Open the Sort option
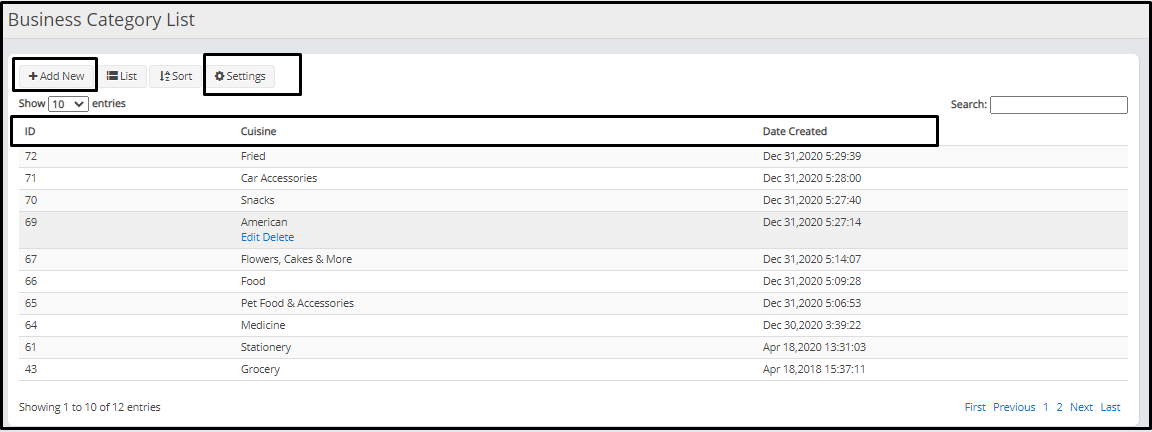This screenshot has height=432, width=1152. [x=176, y=76]
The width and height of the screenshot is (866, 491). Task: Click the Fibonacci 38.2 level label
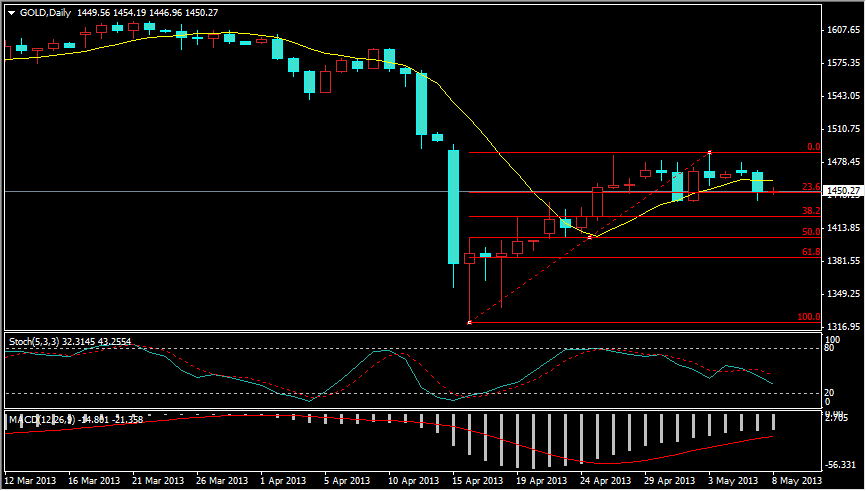tap(810, 211)
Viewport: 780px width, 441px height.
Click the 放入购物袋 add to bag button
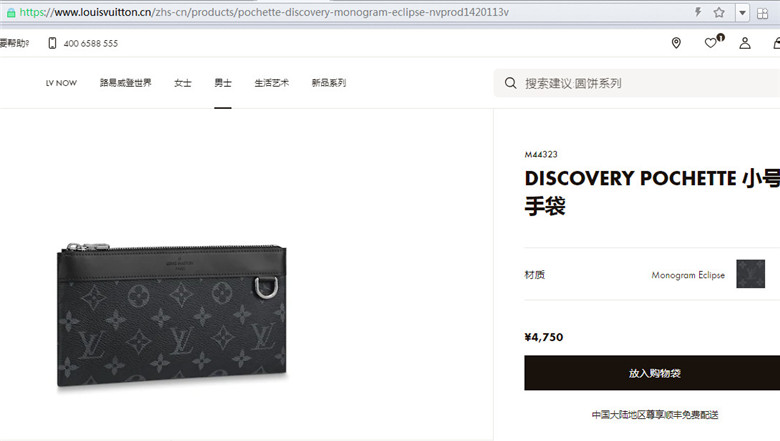(652, 373)
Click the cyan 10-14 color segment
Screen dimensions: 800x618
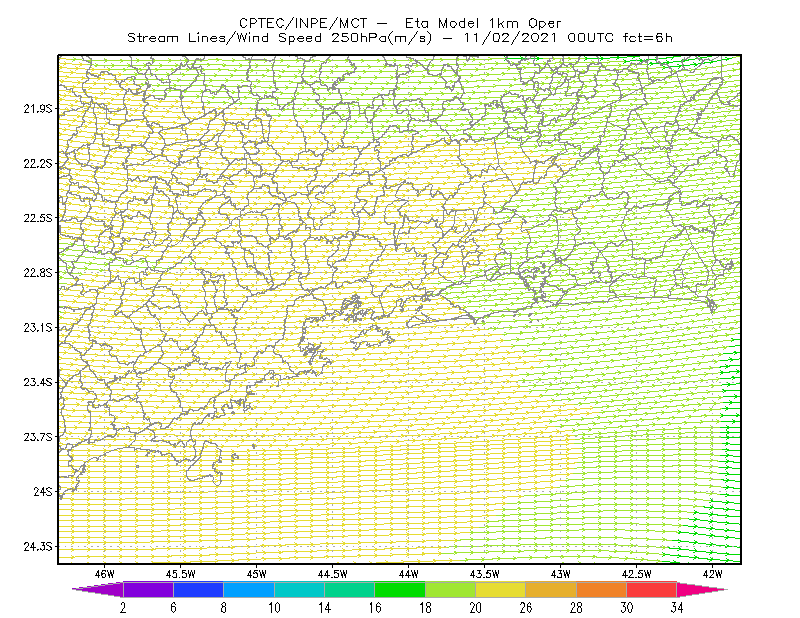pos(299,589)
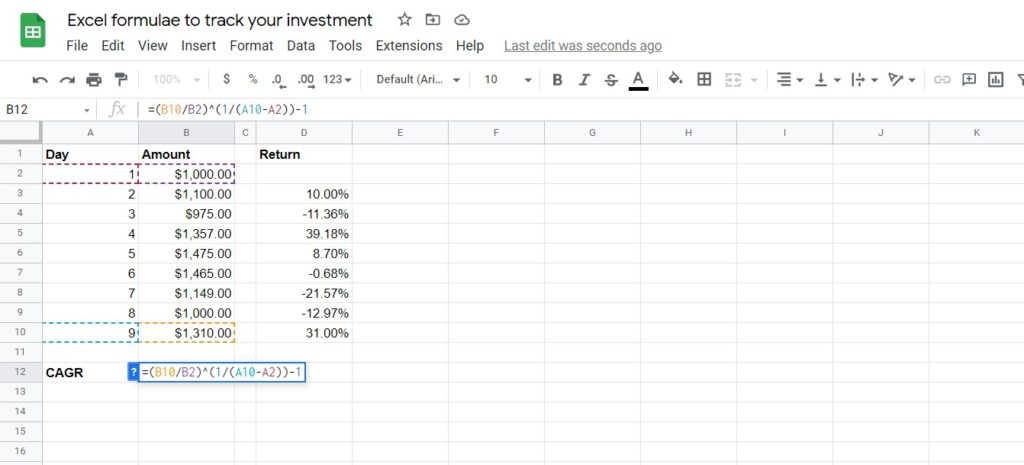The image size is (1024, 465).
Task: Click the 'Last edit was seconds ago' link
Action: (582, 46)
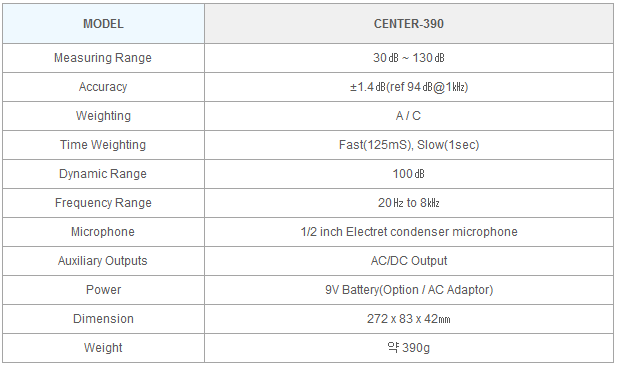
Task: Click the Accuracy row label
Action: [x=103, y=87]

....

Task brief –
Please give every line above again word for word, apart from the pictures.

Answer –
Open the Sort option
This screenshot has height=432, width=1152. [x=176, y=76]
The width and height of the screenshot is (866, 491). Task: Click the Fibonacci 38.2 level label
tap(810, 211)
Viewport: 780px width, 441px height.
Click the 放入购物袋 add to bag button
(652, 373)
Click the cyan 10-14 color segment
Screen dimensions: 800x618
pos(299,589)
The image size is (1024, 465).
Task: Click the 'Last edit was seconds ago' link
Action: (582, 46)
Task: Click the Accuracy row label
Action: [x=103, y=87]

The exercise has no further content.